I’d also forgotten the pains that 3D Realms went to when designing the weapon-roster. Prey’s eclectic arsenal includes living bug-grenades which you pull the legs off to prime, and the leech gun that allows you to absorb different energy sources from the environment and fire them back at the enemy. Even the starting alien assault rifle is fun to use, combining a meaty automatic fire with a powerful secondary sniper mode. The guns are so wonderfully inventive that even the innate clunkiness of id-tech 4 can’t stop them from being a blast.
Prey isn’t short of spectacle either. There are several moments when the cramped corridors open up to reveal the vastness of the Dyson Sphere, including a sequence where an abducted plane crash-lands on the sprawling surface of the spacecraft. Around the halfway point, you get access to a little spaceship of your own, allowing you to travel on the outside of the sphere, the chrome lines of the spacecraft illuminated by the blue glow of nearby Earth. In moments like these, Prey almost feels like a game that was worth waiting ten years for.
For all its inventiveness, its thoughtful environment design, and its playful weapons, Prey is still a game that ultimately falls short of its potential. I already mentioned the flat characterisation, but as the game goes on, the shoddy quality of the writing really begins to damage the experience. Despite his Native American heritage and the fact that he is fully voiced, Tommy is an astonishingly dull protagonist whose sole apparent personality trait is his incessant whining. Tommy isn’t the only character who suffers from a personality vacuum either. Tommy’s girlfriend Jen has all the depth of a puddle on Venus, while Tommy’s grandfather is a headdress and a peace-pipe away from being downright offensive. What doesn't help is the game takes itself so darned seriously, including a late-game twist that would be devastating if the game made any effort at all to make us care about its characters.
Another bugbear for Prey is its visual design, a problem that stems partly from the engine and partly from the art. I’ve never been much of a fan of id-tech 4, with its specialisation in gloomily lit gunmetal corridors, plasticine-like textures and stodgy physics. Although Prey manages to squeeze some impressive scenes from the tech, it still clearly suffers from the engine its based on.
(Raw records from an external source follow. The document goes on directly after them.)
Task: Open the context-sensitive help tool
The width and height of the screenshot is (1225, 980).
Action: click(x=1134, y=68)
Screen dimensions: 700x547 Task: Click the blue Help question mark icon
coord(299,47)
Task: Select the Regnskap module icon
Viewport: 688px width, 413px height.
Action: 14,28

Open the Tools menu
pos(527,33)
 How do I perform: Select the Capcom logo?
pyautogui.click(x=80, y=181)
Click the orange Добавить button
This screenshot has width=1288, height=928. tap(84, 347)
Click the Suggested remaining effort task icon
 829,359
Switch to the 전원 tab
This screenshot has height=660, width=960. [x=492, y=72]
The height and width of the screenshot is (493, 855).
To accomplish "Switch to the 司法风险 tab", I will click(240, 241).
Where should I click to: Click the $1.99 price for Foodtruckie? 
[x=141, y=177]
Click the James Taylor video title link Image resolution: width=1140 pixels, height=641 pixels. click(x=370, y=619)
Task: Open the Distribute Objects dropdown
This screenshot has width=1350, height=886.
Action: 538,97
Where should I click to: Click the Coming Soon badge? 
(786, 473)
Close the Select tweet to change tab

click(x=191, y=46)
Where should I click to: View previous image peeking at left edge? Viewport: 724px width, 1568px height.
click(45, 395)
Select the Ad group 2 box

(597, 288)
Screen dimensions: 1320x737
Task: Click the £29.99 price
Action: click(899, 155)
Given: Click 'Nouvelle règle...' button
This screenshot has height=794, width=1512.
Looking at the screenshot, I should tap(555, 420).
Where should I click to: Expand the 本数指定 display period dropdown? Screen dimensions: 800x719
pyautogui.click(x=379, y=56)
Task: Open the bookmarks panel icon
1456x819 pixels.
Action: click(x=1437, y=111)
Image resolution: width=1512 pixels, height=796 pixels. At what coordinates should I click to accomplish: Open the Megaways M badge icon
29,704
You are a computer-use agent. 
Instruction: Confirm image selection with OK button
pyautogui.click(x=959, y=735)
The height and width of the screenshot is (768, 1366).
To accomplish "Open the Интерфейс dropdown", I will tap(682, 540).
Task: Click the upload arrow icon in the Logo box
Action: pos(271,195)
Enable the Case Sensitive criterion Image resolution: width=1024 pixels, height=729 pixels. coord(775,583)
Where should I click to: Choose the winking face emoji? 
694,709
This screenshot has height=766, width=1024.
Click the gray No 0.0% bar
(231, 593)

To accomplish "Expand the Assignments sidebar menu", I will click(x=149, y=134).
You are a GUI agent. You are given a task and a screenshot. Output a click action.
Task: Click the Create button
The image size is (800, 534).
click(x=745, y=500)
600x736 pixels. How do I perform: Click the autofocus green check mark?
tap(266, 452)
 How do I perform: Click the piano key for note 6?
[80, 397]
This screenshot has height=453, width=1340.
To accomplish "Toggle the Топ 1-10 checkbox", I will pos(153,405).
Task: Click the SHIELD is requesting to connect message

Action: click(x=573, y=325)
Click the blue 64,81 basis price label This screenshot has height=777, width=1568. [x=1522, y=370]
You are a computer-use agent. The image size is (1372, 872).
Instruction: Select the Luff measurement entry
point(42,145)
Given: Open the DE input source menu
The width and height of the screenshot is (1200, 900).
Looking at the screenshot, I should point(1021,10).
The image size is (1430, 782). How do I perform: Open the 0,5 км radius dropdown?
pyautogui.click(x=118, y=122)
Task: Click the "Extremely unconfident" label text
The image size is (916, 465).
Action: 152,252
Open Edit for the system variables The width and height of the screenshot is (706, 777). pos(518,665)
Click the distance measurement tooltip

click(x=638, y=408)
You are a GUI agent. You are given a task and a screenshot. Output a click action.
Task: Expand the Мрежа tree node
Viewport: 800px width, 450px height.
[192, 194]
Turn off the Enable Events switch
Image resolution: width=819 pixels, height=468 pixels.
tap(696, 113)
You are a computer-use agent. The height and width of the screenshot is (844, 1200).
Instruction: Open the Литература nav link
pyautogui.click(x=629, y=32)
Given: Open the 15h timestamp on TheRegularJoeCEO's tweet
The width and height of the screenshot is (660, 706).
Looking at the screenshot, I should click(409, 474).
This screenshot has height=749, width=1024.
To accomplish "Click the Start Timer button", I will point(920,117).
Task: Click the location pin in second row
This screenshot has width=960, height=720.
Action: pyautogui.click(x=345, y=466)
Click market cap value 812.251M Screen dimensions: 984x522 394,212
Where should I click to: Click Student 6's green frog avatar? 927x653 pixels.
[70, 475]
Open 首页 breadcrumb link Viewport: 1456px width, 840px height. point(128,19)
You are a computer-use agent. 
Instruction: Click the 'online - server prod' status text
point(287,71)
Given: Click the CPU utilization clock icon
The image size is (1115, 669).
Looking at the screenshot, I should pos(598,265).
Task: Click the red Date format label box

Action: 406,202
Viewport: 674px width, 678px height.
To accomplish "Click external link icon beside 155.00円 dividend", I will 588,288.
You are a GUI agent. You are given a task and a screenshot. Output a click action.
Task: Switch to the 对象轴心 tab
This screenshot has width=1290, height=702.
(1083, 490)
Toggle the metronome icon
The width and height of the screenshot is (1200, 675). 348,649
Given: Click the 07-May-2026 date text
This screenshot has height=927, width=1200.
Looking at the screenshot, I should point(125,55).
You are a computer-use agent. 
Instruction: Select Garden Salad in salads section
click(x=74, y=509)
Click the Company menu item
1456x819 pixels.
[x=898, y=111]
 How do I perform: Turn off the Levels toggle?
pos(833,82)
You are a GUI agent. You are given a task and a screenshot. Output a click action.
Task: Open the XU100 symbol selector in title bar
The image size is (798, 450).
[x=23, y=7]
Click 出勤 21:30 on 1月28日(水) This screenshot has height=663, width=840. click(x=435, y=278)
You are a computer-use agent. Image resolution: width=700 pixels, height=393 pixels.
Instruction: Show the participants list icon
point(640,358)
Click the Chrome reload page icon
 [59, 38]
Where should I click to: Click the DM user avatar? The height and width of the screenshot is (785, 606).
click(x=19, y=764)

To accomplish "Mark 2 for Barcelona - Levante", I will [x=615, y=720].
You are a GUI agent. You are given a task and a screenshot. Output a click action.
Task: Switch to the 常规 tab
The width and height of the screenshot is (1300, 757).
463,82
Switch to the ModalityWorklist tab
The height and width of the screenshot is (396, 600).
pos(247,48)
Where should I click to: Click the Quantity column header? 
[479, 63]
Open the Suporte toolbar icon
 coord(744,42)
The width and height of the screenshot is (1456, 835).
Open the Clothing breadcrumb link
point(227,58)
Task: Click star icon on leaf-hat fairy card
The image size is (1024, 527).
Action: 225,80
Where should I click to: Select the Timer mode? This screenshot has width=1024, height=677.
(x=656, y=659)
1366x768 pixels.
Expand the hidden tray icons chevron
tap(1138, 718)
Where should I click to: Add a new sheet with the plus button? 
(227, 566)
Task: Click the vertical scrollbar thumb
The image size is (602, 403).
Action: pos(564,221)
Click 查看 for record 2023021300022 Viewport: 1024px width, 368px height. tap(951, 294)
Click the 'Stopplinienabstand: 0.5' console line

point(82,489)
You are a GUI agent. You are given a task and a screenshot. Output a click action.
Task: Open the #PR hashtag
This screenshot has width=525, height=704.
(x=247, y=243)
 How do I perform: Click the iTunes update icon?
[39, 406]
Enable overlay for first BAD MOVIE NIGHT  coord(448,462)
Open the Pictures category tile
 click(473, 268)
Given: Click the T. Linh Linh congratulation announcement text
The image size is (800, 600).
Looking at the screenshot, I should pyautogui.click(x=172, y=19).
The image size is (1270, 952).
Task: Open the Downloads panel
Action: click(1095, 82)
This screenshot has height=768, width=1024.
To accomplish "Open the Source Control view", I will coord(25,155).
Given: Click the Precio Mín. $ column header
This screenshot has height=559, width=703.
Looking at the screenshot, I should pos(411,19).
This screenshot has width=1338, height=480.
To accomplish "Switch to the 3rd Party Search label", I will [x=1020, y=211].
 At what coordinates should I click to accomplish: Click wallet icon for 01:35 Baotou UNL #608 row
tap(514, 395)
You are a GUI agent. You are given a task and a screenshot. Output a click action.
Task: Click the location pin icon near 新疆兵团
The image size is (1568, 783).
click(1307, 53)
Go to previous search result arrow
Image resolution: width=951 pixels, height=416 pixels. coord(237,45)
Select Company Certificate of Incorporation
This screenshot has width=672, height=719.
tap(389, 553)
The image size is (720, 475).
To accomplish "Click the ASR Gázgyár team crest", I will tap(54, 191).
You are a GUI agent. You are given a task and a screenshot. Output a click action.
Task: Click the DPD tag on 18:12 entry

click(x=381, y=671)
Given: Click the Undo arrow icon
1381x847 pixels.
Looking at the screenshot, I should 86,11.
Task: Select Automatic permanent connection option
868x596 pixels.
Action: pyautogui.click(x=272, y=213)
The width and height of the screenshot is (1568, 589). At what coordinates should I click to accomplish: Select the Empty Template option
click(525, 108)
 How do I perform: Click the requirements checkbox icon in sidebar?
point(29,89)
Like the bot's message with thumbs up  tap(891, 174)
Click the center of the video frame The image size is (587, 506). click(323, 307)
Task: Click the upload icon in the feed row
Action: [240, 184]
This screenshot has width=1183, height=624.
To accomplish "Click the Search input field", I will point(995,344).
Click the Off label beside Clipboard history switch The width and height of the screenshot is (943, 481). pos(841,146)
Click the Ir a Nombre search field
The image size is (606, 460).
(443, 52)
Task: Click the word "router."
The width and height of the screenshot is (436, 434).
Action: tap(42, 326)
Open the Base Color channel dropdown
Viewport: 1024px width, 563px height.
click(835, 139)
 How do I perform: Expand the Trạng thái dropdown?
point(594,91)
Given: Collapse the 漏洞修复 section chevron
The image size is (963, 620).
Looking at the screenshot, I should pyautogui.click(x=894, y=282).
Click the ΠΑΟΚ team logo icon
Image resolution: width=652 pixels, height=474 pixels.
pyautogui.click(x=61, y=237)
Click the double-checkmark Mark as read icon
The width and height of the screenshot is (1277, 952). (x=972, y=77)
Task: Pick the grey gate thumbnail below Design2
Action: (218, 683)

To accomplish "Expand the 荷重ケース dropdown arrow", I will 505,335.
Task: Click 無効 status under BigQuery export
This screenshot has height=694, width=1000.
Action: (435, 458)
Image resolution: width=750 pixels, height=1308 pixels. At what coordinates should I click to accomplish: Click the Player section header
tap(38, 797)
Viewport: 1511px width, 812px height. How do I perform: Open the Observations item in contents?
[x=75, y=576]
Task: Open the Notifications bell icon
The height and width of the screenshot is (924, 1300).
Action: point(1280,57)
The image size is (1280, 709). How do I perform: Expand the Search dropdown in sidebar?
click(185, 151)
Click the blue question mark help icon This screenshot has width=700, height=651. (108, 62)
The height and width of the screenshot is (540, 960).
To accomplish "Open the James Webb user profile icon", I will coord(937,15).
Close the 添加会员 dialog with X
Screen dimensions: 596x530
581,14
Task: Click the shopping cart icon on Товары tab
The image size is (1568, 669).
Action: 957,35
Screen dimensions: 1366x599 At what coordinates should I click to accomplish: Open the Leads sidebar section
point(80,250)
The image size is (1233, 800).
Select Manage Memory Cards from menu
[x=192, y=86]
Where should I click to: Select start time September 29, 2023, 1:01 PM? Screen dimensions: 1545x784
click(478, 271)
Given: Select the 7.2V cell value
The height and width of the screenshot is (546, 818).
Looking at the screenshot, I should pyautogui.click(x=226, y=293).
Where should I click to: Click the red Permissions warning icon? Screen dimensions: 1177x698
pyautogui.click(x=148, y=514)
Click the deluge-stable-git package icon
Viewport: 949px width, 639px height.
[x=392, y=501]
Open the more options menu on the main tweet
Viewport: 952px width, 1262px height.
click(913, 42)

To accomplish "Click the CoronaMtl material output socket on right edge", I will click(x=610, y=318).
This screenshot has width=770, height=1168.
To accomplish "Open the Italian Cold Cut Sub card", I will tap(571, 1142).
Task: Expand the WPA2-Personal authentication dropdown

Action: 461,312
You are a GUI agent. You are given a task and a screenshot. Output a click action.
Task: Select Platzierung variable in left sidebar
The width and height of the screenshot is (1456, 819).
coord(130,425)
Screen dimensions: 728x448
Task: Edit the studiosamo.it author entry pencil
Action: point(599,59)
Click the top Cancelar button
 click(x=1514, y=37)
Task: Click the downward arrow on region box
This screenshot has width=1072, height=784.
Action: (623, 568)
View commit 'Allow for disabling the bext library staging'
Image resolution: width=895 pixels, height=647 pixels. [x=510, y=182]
I reckon if Prey had been built on an engine like Source, or Unreal, it would have a far better reputation than it does today.
Yet while the technology is partly at fault, Human Head must share some of the blame. Compared to the dizzying environment design, Prey’s aesthetics are nothing like as imaginative. The organic hybridisation of the spacecraft seems to extend little further than glistening walls and doors that look like sphincters, while the aliens you do battle with are depressingly nondescript in their design - vaguely humanoid chunks of polygons and disappointing Xenomorph knock-offs.
But Prey’s biggest mistake is that it front-ends all of its interesting ideas. Portals, wall-walks, spirit-walk and half of the weapons have all been introduced within the game’s first two hours, leaving little for the player to discover in the remaining six. The blend of combat and puzzles is still entertaining, but combined with the drab visuals, the novelty tails off fairly sharply and ultimately it’s the spatial puzzling alone that maintains any momentum.
Despite this, Prey has aged better than I suspected it would, mainly because of the brilliant level design which linear shooters have been starved of for so many years. And I can now understand why Bethesda would want to have another crack at continuing with the franchise. Now all that's left to decipher is why Arkane's new version of Prey is so far removed from Human Head's gravity-defying extravaganza, because I'd sure love to see the creators of Dishonored play around with portals and wall-walks.